AUGUSTA (AP) – Maine’s two Democratic congressmen and the party’s legislative leaders launched an election-year attack Monday on President Bush’s proposed 2005 budget, saying it will damage vital programs as Maine faces its own budget shortfall.

Gov. John Baldacci joined his fellow Democrats from the sidelines, issuing a brief statement that the Bush spending plan makes Maine’s efforts to balance its own budget “even more challenging.”

But Republicans dismissed the Democrats’ claims as political rhetoric and defended Bush’s budget, which seeks to spend $2.4 trillion next year, as fair and responsible.

Democrats, led by U.S. Reps. Tom Allen and Michael Michaud, of Portland, said that under the budget Bush sent to Congress, Maine would get $38 million less than promised to implement the No Child Left Behind school-reform law.

Allen, from southern Maine’s 1st District, said the state will get $52 million less than Congress promised for special education. Democrats also said Maine will share in cuts Medicaid, rural health, economic development and job training programs which are part of the budget.

“I can think of no president since Medicaid was enacted in 1965 that was more dangerous to Medicaid and the people who rely on it,” said Judy Guay of Orono, who is enrolled in the program and heads an advocacy group for low-income people, the Maine Association of Interdependent Neighborhoods.

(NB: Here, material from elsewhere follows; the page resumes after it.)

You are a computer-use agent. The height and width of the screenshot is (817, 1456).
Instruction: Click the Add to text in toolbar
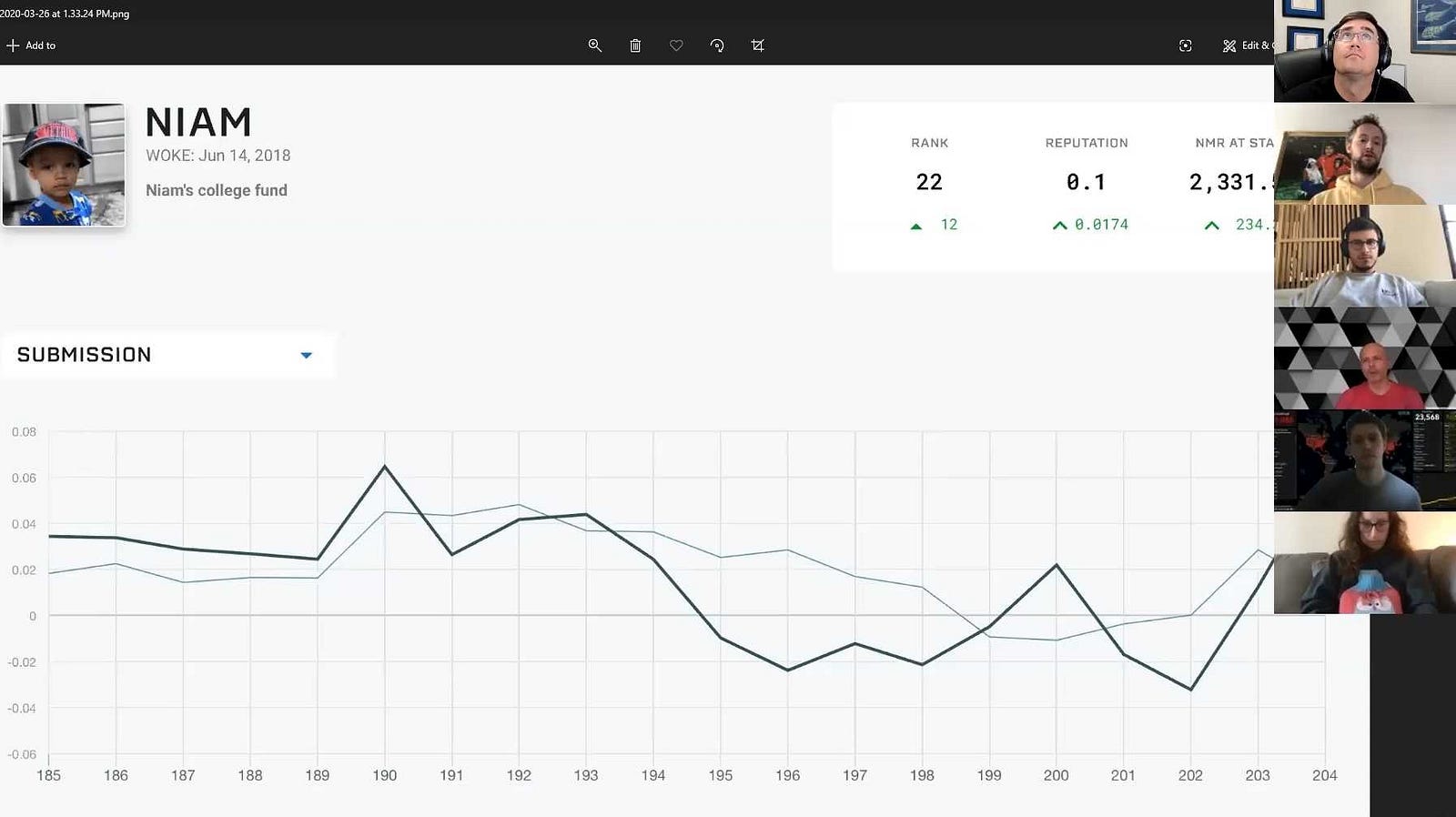40,45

Democrats said the program cuts are sought as Bush tries to make tax reductions for the wealthiest taxpayers permanent.

“The Bush administration is fiscally reckless and profoundly unfair,” Allen said.

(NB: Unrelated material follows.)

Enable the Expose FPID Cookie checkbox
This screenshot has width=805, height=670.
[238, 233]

House Majority Leader John Richardson of Brunswick labeled as “shortsighted” a proposal to cut a U.S. Small Business Administration program that helps small businesses start up.

Senate Majority Leader Sharon Treat of Farmingdale said a $600 million cut in Environmental Protection Agency funding would severely restrict enforcement of the clean air and water acts.

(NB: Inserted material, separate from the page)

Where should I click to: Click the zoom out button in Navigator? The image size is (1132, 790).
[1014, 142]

Democrats could not come up with a dollar figure reflecting the Bush budget’s impact on federally funded programs in Maine. Allen said estimating a number is difficult because Bush seeks to “flat fund” programs in some cases and in others does not provide promised levels of spending.

The head of Maine’s Bush-Cheney campaign took issue with the Democrats’ claims.

“While some are trying to play politics in this election year, the president is taking strong action and his budget addresses the priorities of Maine and the rest of the nation,” said Peter Cianchette.

In addition to substantial increases in protecting the nation’s security, the Bush budget seeks to increase funding for economic growth, job creation, education and affordable health care, Cianchette said.

Maine GOP Executive Director Dwayne Bickford said state government’s own budget problems are due to overspending.

The Democrats spoke out two days before Baldacci is scheduled to present a tax relief and fiscal reform package for the state.

Before the end of the week, he plans to unveil a 2005 supplemental budget package that makes up for a revenue shortfall in excess of $100 million, spokesman Lee Umphrey said.

Baldacci did not attend Monday’s news conference because he was in budget meetings, Umphrey said.

But the governor released a statement saying, “Maine faces very difficult economic times as we tackle our own budget shortfall.”

The statement said Bush’s budget “makes these efforts even more challenging for Maine as we try to continue to provide necessary services and create opportunity.”